A client with acute kidney injury has a blood pressure of 76/55 mm Hg. The health care provider ordered 1000 mL of normal saline to be infused over 1 hour to maintain perfusion. The client is starting to develop shortness of breath. What is the priority action?
- A. Calculate the mean arterial pressure (MAP)
- B. Ask for insertion of a pulmonary artery catheter
- C. Slow the normal saline infusion
- D. Monitor respiratory rate
Correct Answer: C
Rationale: The nurse should assess that the client could be developing fluid overload and respiratory distress and slow down the normal saline infusion to prevent worsening of symptoms. Calculating MAP is important but not the priority when shortness of breath is evident. A pulmonary artery catheter is invasive and not the first action. Monitoring respiratory rate is important but secondary to adjusting the infusion.
You may also like to solve these questions
A client is undergoing hemodialysis. The client's blood pressure at the beginning of the procedure was 136/88 mm Hg, and now it is 100/54 mm Hg. What actions should the nurse perform to maintain blood pressure? (Select all that apply)
- A. Adjust the rate of extracorporeal blood flow
- B. Place the client in the Trendelenburg position
- C. Administer oxygen therapy
- D. Administer a 250-mL bolus of normal saline
- E. Contact the health care provider for orders
Correct Answer: A,B,D
Rationale: Hypotension occurs often during hemodialysis treatments as a result of vasodilation from the warmed dialysate. Adjusting the extracorporeal blood flow, placing the client in the Trendelenburg position, and administering a normal saline bolus can help stabilize blood pressure.
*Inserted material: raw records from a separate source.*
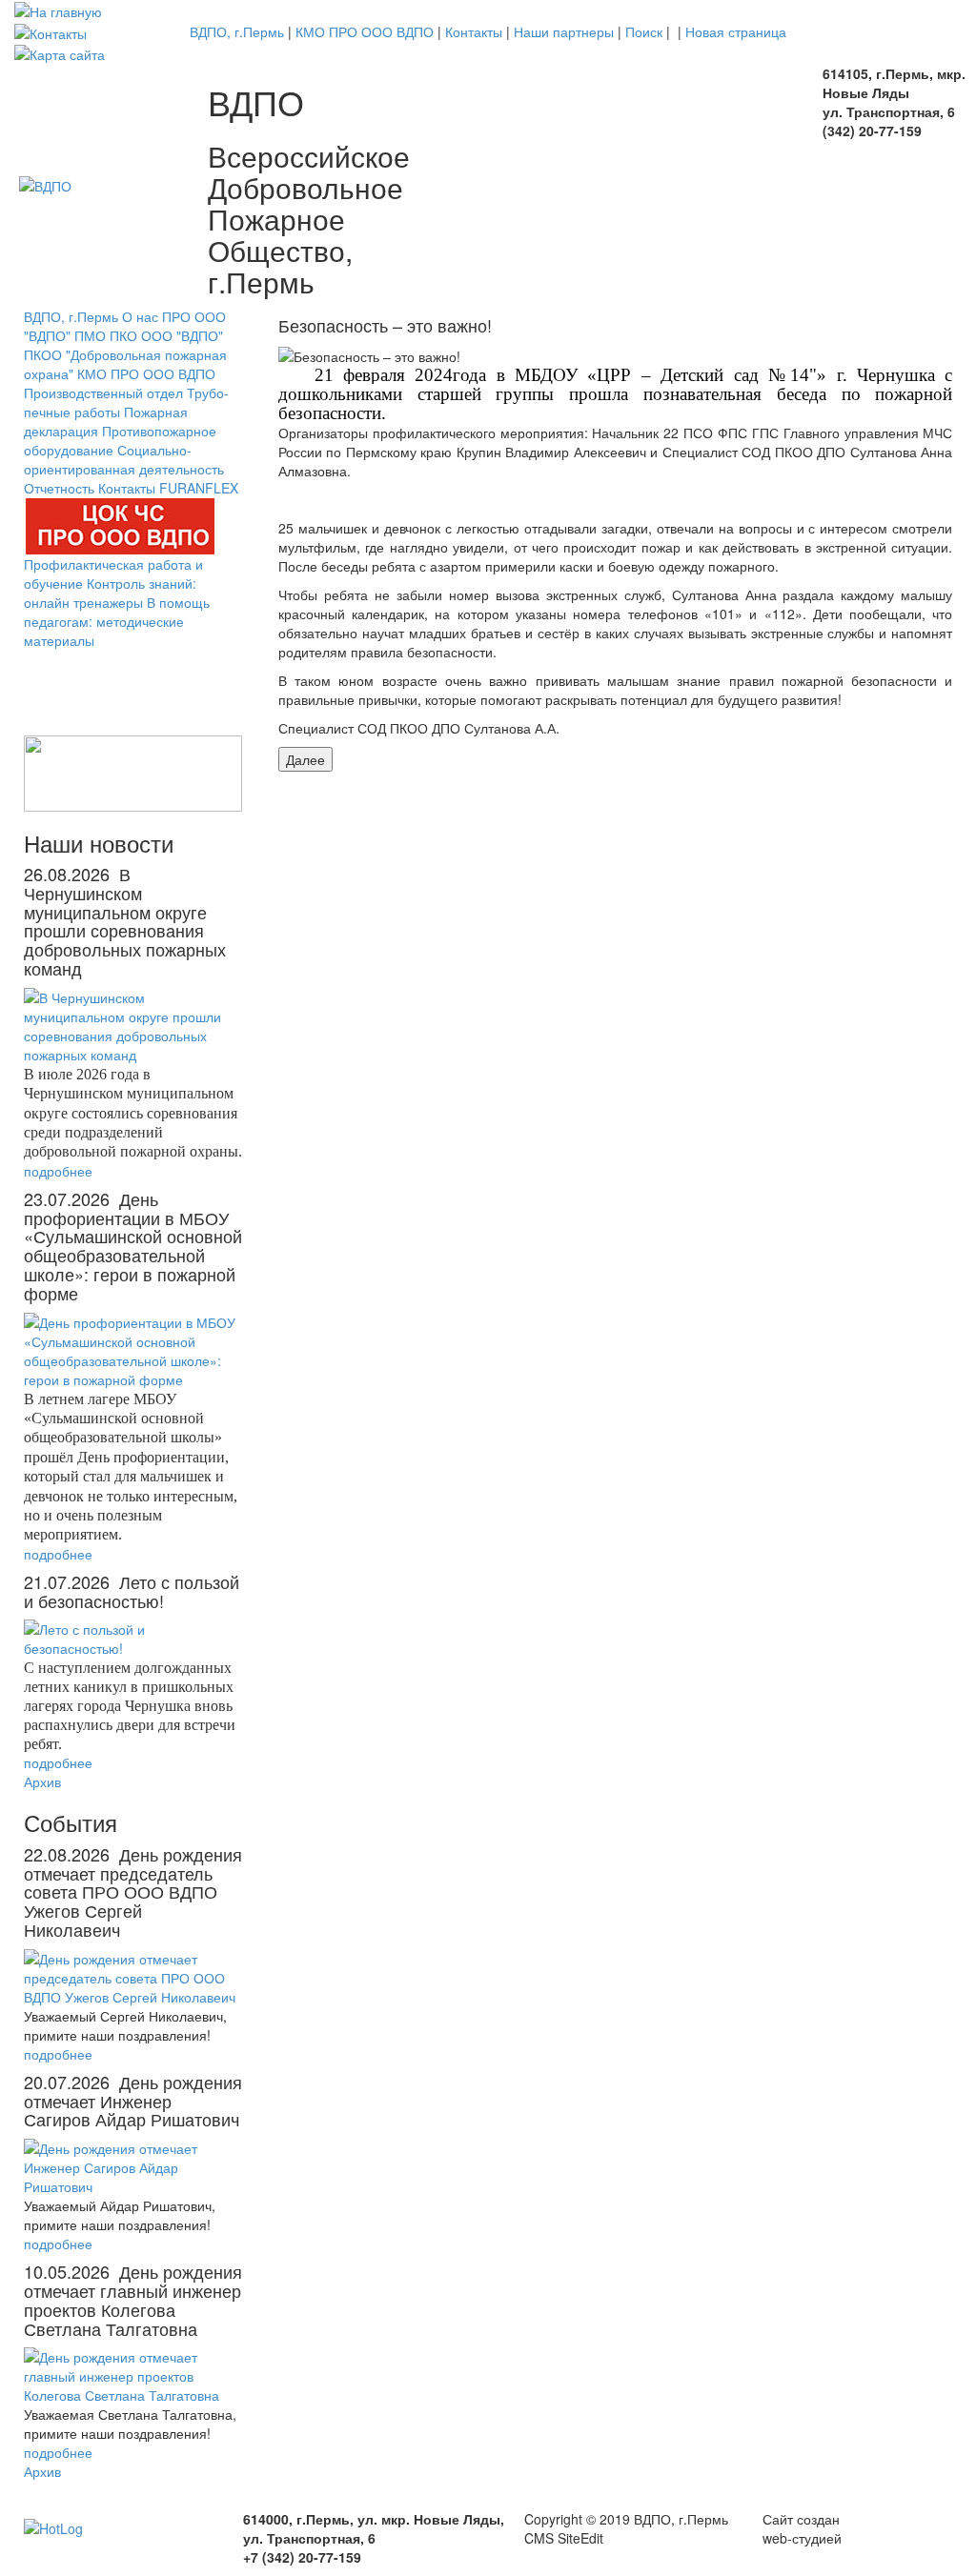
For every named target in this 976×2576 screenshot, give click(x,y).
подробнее (58, 1170)
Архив (42, 1781)
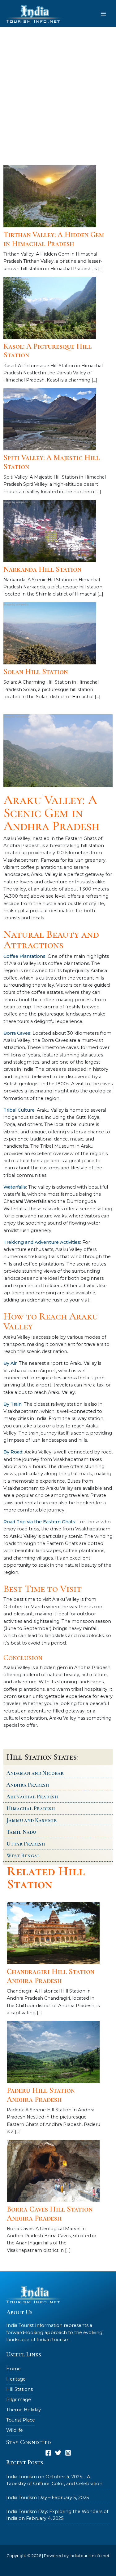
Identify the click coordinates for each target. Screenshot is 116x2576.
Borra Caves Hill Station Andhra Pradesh (49, 2214)
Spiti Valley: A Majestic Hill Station (51, 462)
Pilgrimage (18, 2399)
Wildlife (14, 2430)
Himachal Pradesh (30, 1808)
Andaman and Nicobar (35, 1773)
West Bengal (23, 1855)
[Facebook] (48, 2453)
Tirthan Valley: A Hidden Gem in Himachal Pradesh (53, 239)
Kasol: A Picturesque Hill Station (47, 351)
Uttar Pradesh (25, 1843)
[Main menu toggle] (103, 13)
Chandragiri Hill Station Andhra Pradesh (50, 1976)
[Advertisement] (58, 95)
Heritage (16, 2379)
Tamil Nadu (21, 1831)
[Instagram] (68, 2453)
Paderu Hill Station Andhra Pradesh (41, 2095)
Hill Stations (19, 2389)
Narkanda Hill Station (42, 569)
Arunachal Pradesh (32, 1796)
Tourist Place (20, 2420)
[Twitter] (58, 2453)
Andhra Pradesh (27, 1784)
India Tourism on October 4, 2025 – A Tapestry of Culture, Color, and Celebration (54, 2480)
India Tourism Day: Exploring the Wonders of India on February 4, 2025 (57, 2515)
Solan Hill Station (35, 671)
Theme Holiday (23, 2410)
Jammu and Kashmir (31, 1820)
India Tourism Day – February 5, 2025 (47, 2497)
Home (13, 2369)
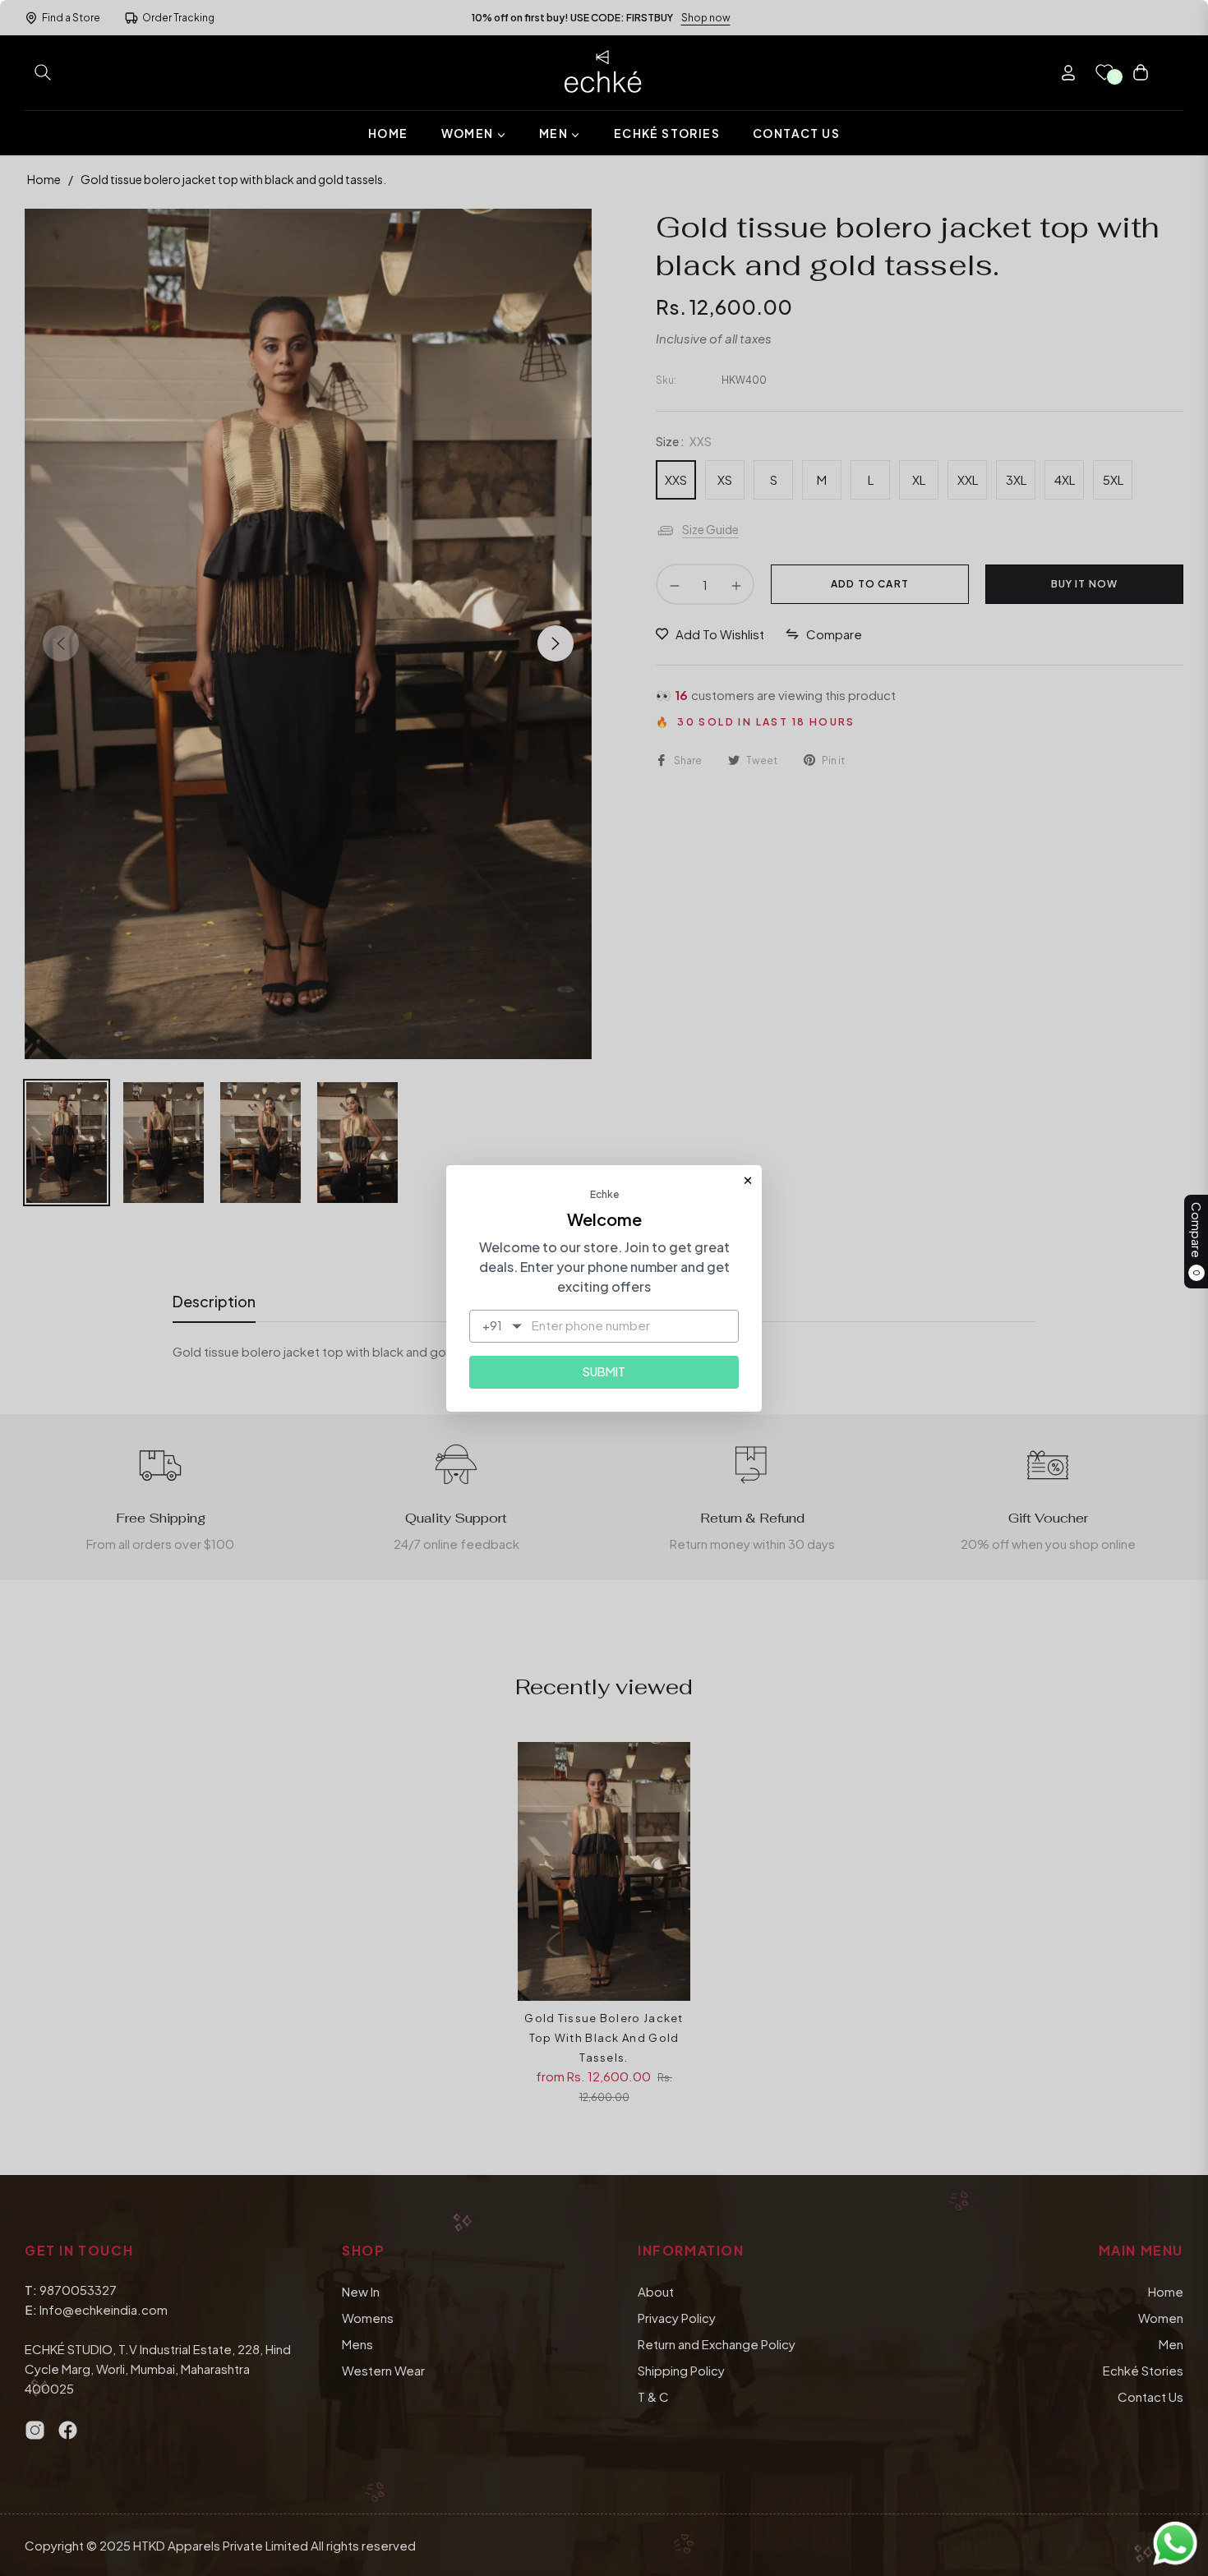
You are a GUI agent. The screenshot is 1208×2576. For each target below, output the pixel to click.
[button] (43, 72)
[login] (1068, 73)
Dialysis works using the passive transfer of toxins by diffusion. Which statement by the client indicates a need for further teaching?
- A. Dialysis removes waste through osmosis
- B. Dialysis moves toxins from high to low concentration
- C. Dialysis uses a semipermeable membrane
- D. Dialysis helps balance electrolytes
Correct Answer: A
Rationale: Dialysis works by diffusion, not osmosis. The client's statement about osmosis indicates a misunderstanding, as osmosis refers to water movement, whereas dialysis involves the movement of toxins and solutes across a semipermeable membrane from an area of higher to lower concentration.
The nurse is assessing a client with a diagnosis of pre-renal acute kidney injury. Which condition would the nurse expect to find in the client's recent history?
- A. Myelonephritis
- B. Myocardial infarction
- C. Kidney stones
- D. Septic shock
Correct Answer: B
Rationale: Myocardial infarction can lead to decreased cardiac output, reducing renal perfusion and causing pre-renal acute kidney injury. Myelonephritis and kidney stones are more associated with intrinsic or post-renal causes, respectively, while septic shock could also contribute but is less specific in this context.
A male client with chronic kidney disease (CKD) is refusing to take his medication and has missed two hemodialysis appointments. What is the best initial action for the nurse?
- A. Discuss what the treatment regimen means to him
- B. Refer the client to a mental health nurse practitioner
- C. Reschedule the appointments to another date and time
- D. Discuss the option of peritoneal dialysis
Correct Answer: A
Rationale: The initial action for the nurse is to assess anxiety, coping styles, and the client's acceptance of the required treatment for CKD. The client may be in denial of the diagnosis. While rescheduling hemodialysis appointments may help, and referral to a mental health practitioner and the possibility of peritoneal dialysis are all options to assess the client, the client's acceptance of the treatment should come first.
A client is exhibiting symptoms of pericarditis, which can occur with chronic kidney disease. Which nurse should be assigned to this client for continuity of care?
- A. A new graduate nurse
- B. A float nurse from another unit
- C. The registered nurse (RN) previously assigned to this client
- D. A licensed practical nurse (LPN)
Correct Answer: C
Rationale: Continuity of care is important to assess subtle differences in clients. Therefore, the registered nurse (RN) who was assigned to this client previously should again give care to this client. The first nurses would not be as knowledgeable about the unit and its clients. The licensed practical nurse may not have the education level of the RN to assess for pericarditis.